Interest-Only Loans Explained
Interest-only loans are a way for borrowers to reduce the immediate costs of borrowing money. Normally, borrowers must make repayments that include both principal and interest payments. Through the process of amortization, the loan's balance decreases over time. In contrast, interest-only loans can work in two ways. One variety allow borrowers to push back the amortization schedule for a period of time and only pay interest during that time. The other type has a period with interest-only payments followed by one lump sum balloon payment to pay down the principal. These types of loans can be beneficial for very specific kinds of borrowers, including:
- Borrowers who expect an increase in income, like college graduates
- Borrowers with irregular but high incomes, like entertainers and small business owners
- Borrowers with a high-net worth looking to take on debt but maximize their liquidity
While interest-only loans push back full repayment and keep payments low for a time, they're not actually more affordable than normal loans. As seen in the table below, which compares a traditional loan to one with a 10 year interest-only period, interest-only loans can actually end up costing a borrower thousands more over the life of the loan. As such, these types of loan should only be taken out only by borrowers with a solid income looking for short term capital—not by borrowers looking to secure long term affordability.
|30 Year Loan||Traditional||Interest-Only|
|Interest-Only Monthly Payment||—||$1,250|
|Fully Amortized Monthly Payment||$1,610||$1,980˟|
|Total Interest Costs||$279,767||$325,168|
|Total Cost of Loan||$579,767||$625,168|
˟Calculated on the full outstanding balance, $300,000, across the remainder of the loan term, which would be a 20 year amortization schedule.
Interest-only mortgages are commonly used by high net worth homebuyers who want to maximize their use of capital. By making lower initial payments, borrowers can either afford a much more expensive temporary home, or they can put their money towards more lucrative investments. These mortgages usually have a 5 to 10 year interest-only period, followed by a 20 or 30 year period with fully amortized payments.
Interest-only mortgages are a good choice for the borrower who doesn't care about building equity in their home, and who also plans to sell their home before the normal payment schedule begins. To avoid making full payments, borrowers with interest-only mortgages typically terminate their contract early by refinancing into a regular mortgage or selling their home. This way, the mortgage can be paid off with a lump sum balloon payment and excess interest costs can be avoided.
Home Equity Lines of Credit
Home equity lines of credit, also known as HELOCs, allow homeowners to access the equity that they've built up in their homes. After paying down a certain portion of a mortgage—or after reaching a certain loan-to-value ratio, usually 80%—homeowners can draw on the funds they've put down through a HELOC.
For borrowers looking to renovate their home, finance their child's education or pay for unexpected short-term expenses, HELOCs are a relatively affordable way for borrowers to access capital. Typically, lenders will give homeowners "draw periods" of a few years, during which they can access their funds—during this period, only interest is due on the credit that has been accessed. After these periods, the debt is repaid on a normal payment schedule.
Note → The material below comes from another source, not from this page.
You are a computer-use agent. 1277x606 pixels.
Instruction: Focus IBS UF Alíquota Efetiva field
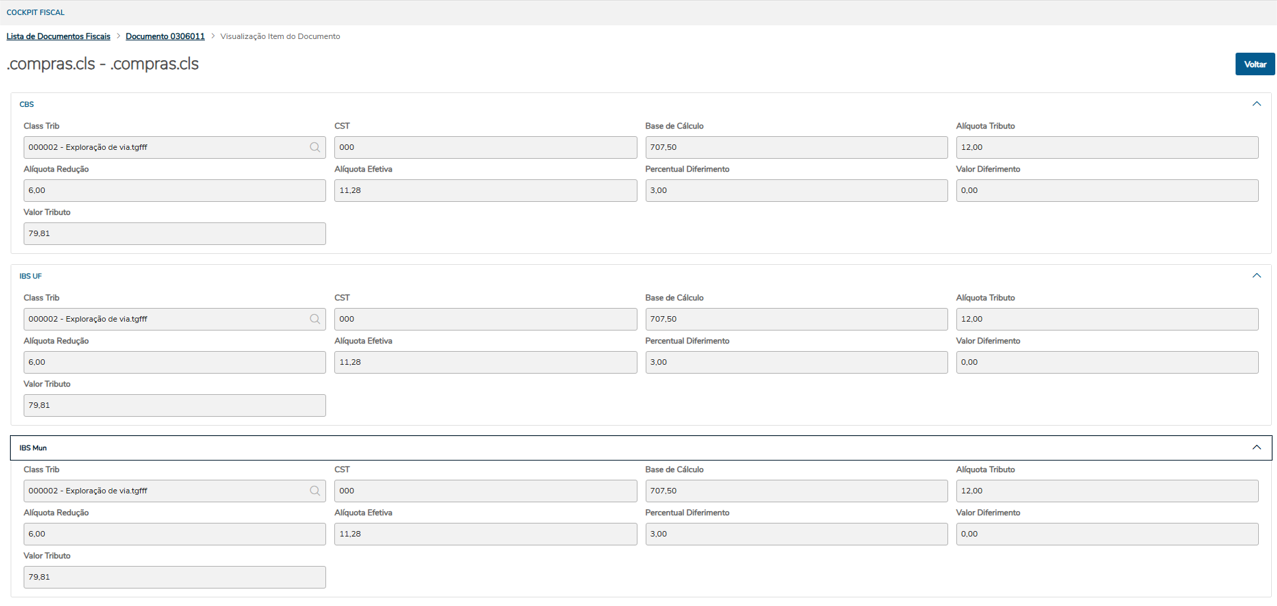coord(485,363)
For consumers, bridge loans are commonly used to "bridge" the period between buying a new house and selling the old one. For borrowers who want short-term financing to buy a house before their current house is sold, these loans can help pay for the new home's down payment. Lenders typically allow borrowers to defer bridge loan repayment for a few months—during which interest accrues on the loan, but no payments are due. Borrowers usually pay off their bridge loan with the proceeds from selling their house.
Interest-only bridge loans are also available for businesses that need short-term financing. Commercial bridge loans work similarly to consumer loans; businesses who need capital to move offices can get bridge financing before they sell their old office space. Businesses can also use bridge loans to cover gaps in working capital, payroll or inventory. In general, these short-term loans have term lengths under a year and have higher interest rates and fees than traditional loans. Repayment can either be done through fixed monthly payments ("amortized"), or through a balloon or lump sum payment ("unamortized").
- Unamortized Repayment:
- One-time repayment at the end of the term or when your old home sells (if earlier than the term), with interest accruing during this time
- Interest-only payments each month with a balloon payment at the end of the term or when your old home sells (if earlier than the term)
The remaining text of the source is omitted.